WHAT IS NEEDED: According to the text, how much did Darrell and Jody Bohle give to Lethbridge College?

TEXT:

──────────

The story of Darrell and Jody Bohle, the owners of Bel-Aire Welding Ltd. in Lethbridge, is not just a story of a smart business partnership. It is also a love story – one with all of the fire and sparks you’d expect in the welding world. The couple’s business has been providing welding services to southern Alberta for 23 years and is home to the region’s only PythonX, a robotic plasma cutting system that, simply put, “eats steel like butter.”

From the very beginning, when they started with only their credit card and a welder they towed with their car, they knew it would take their hardest work and most committed community engagement to build their business. An essential part of their business is supporting the community, including Lethbridge College. “It’s every business owner’s responsibility to give back, to try to work in and with the community,” says Darrell Bohle, a 1983 Welding grad. “And we wouldn’t be where we are today if we hadn’t attended the college,” adds Jody, a 1997 Business Administration alum.

Their support translated into a $50,000 gift to the college to create the Bel-Aire Virtual Welding Room in the college’s new trades and technologies facility. The new facility will be “transformational,” Darrell Bohle says, “and we want to contribute to that transformation by enhancing the training of welders.”

 

This experience is one that students remember.

Marty Thomsen

 

Mock Disaster

Each spring, crowds of people, police cars, emergency vehicles and media flood the scene of a “disaster” on campus. Scores of students from the Digital Communications and Media, Criminal Justice – Policing, and Emergency Medical Technician (EMT) programs are on hand to help the wounded, interview witnesses and report the news. And at the end of the day, they (thankfully) all get to go home healthy and whole – having participated in a multi-disciplinary collaboration from a real-life, large-scale disaster scenario.

“This experience is one that students remember,” says Marty Thomsen, a 1988 grad of the college’s Criminal Justice – Policing program and former Dean of the Centre for Justice and Human Services. “They come back long after they graduate and tell us what a difference it made to have practice responding to scenarios of this nature.”

Each year, several aspects are the same. The students have no knowledge of what type of scenario they will be facing, and they have to respond to the scene in real time – just as they will on the job as police, emergency responders or media.

──────────

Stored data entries
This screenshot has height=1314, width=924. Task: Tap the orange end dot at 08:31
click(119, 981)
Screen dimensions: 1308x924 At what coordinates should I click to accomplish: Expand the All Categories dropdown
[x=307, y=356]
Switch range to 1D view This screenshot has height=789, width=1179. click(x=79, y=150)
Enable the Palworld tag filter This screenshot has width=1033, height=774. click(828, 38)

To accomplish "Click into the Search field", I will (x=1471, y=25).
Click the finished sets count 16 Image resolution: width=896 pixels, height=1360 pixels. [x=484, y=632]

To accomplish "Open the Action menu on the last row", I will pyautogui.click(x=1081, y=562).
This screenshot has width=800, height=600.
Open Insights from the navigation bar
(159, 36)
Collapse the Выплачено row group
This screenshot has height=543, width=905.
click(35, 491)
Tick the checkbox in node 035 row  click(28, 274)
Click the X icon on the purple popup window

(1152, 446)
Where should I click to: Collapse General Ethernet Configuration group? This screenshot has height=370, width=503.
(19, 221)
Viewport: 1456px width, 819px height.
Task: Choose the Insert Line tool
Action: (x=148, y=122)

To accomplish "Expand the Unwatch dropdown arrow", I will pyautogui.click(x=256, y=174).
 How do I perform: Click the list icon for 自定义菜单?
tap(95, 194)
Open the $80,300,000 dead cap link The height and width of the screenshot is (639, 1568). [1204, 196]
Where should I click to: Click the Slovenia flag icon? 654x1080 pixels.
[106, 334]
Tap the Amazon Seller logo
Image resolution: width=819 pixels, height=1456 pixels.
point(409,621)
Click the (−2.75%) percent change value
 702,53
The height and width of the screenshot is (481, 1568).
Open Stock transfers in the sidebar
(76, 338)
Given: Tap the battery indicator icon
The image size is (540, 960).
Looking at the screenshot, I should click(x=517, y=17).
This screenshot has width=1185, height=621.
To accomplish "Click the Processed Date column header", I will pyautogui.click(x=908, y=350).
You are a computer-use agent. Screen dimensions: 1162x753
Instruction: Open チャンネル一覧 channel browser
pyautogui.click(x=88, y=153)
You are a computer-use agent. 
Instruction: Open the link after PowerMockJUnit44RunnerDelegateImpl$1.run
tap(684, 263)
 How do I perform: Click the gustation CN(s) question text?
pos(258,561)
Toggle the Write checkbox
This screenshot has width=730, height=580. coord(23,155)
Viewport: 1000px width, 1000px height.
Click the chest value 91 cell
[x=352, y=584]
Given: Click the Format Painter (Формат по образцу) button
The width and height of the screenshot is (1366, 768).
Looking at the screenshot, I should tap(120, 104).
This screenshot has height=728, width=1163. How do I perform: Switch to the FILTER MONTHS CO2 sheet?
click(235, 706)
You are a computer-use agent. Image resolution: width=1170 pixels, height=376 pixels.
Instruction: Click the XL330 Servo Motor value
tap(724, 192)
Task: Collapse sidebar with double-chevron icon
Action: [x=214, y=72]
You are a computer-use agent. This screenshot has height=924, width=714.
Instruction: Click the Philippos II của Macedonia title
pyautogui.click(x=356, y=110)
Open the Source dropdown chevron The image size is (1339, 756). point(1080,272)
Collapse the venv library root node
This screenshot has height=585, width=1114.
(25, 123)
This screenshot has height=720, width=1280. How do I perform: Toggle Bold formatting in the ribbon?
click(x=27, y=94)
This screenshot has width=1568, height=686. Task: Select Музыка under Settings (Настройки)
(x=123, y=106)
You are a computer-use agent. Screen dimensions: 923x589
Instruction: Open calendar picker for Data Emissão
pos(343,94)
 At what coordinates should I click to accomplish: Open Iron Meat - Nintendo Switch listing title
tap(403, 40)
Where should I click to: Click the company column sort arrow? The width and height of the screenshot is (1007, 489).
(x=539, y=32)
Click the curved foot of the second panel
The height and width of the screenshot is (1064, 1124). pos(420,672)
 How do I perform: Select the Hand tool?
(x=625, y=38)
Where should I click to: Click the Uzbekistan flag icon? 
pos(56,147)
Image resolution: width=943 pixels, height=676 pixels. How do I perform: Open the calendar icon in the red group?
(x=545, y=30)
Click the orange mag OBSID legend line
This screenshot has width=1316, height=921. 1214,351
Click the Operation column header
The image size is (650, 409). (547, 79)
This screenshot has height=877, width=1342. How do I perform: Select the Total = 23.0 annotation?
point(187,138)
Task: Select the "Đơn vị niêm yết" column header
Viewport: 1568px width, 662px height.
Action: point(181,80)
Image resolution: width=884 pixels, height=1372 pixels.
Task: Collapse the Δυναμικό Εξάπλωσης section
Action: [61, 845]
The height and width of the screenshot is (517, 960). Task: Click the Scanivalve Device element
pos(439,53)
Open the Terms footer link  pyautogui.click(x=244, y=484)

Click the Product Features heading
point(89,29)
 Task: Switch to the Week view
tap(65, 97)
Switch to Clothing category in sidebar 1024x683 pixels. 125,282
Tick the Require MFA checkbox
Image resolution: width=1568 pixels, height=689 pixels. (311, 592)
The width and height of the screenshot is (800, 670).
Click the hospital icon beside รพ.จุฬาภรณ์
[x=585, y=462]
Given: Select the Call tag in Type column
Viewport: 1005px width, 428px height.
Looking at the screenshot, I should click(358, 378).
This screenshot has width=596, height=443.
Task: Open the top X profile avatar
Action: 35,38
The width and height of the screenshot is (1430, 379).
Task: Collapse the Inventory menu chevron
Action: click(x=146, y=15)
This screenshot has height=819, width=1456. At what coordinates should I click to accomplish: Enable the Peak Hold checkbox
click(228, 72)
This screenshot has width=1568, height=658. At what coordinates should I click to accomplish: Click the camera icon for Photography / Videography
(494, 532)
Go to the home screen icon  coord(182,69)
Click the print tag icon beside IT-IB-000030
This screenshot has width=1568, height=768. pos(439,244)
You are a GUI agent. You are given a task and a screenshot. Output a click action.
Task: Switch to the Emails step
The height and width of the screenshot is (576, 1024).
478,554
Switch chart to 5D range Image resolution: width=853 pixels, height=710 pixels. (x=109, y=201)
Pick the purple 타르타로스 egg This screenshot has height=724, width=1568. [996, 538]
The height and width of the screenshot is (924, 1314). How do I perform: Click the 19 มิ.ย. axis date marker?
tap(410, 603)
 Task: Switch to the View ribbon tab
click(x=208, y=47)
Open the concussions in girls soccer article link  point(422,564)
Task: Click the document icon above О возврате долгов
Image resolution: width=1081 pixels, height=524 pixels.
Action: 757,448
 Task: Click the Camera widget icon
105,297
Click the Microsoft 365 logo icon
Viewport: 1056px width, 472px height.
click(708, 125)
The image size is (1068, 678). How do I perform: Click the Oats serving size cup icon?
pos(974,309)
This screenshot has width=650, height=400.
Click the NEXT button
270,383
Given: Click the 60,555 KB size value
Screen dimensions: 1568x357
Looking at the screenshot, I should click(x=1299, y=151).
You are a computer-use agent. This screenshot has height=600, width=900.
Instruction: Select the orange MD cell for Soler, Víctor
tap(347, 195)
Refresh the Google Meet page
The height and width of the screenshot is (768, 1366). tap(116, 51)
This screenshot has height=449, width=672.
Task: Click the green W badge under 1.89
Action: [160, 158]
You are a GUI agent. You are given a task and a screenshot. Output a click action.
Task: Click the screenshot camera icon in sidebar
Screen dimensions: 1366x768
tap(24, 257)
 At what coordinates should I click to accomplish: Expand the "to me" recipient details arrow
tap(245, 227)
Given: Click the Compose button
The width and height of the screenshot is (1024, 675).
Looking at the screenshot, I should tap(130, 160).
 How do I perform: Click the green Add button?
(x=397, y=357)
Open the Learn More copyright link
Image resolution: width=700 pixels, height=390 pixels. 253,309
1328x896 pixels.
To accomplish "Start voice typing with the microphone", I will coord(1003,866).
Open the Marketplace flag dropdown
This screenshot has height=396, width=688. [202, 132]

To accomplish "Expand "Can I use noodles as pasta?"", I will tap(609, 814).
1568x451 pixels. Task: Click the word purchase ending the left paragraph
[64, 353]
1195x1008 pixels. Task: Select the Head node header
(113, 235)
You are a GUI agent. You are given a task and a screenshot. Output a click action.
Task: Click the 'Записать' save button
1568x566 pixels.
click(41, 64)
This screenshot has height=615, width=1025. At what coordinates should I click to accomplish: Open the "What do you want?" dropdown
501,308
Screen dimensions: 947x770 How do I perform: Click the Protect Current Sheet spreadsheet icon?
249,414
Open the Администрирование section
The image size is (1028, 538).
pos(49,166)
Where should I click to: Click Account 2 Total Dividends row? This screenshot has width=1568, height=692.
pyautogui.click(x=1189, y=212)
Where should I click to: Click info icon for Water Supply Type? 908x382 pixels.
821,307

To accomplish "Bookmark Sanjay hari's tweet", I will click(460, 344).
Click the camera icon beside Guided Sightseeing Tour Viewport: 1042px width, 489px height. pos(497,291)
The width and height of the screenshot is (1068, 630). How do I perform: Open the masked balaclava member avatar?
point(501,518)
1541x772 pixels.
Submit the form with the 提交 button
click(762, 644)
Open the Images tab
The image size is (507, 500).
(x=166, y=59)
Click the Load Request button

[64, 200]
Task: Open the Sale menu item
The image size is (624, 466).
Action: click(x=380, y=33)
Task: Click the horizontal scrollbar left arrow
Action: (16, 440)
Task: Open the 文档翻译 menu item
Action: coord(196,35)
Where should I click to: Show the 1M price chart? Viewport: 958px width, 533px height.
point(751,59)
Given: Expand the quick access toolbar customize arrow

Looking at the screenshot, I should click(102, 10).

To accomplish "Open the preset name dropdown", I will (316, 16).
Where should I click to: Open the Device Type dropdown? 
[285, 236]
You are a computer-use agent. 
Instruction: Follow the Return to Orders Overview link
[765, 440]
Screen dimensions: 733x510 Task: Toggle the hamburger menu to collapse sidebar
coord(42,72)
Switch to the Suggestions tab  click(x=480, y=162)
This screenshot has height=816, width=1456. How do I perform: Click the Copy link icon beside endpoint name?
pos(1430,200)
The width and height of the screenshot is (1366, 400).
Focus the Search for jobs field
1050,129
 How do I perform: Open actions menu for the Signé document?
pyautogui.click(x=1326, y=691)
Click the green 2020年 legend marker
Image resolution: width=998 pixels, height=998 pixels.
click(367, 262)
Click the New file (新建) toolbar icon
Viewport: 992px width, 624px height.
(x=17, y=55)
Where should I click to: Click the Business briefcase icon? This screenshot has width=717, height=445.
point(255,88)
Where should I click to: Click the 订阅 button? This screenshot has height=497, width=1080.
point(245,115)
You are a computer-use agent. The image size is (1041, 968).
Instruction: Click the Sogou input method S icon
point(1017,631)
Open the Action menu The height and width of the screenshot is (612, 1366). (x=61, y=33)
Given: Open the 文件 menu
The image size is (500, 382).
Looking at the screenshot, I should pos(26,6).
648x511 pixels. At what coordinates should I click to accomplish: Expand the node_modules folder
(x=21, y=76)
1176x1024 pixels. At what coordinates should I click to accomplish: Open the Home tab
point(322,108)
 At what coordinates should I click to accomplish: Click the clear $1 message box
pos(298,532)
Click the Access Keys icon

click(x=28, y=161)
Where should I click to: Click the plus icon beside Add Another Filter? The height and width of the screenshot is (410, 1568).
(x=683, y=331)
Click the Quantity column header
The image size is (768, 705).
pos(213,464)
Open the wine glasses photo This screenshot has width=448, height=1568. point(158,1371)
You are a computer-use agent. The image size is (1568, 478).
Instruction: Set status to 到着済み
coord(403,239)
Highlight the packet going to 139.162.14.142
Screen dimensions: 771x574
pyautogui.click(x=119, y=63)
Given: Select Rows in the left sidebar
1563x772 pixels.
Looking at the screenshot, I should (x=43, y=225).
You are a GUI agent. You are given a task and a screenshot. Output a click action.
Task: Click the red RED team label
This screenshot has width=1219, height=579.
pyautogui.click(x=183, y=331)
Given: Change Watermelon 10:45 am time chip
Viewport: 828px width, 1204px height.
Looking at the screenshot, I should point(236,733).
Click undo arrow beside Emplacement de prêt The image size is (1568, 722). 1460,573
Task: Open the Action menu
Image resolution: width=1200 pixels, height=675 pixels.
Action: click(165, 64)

──────────

REPLY TO THE TASK: $50,000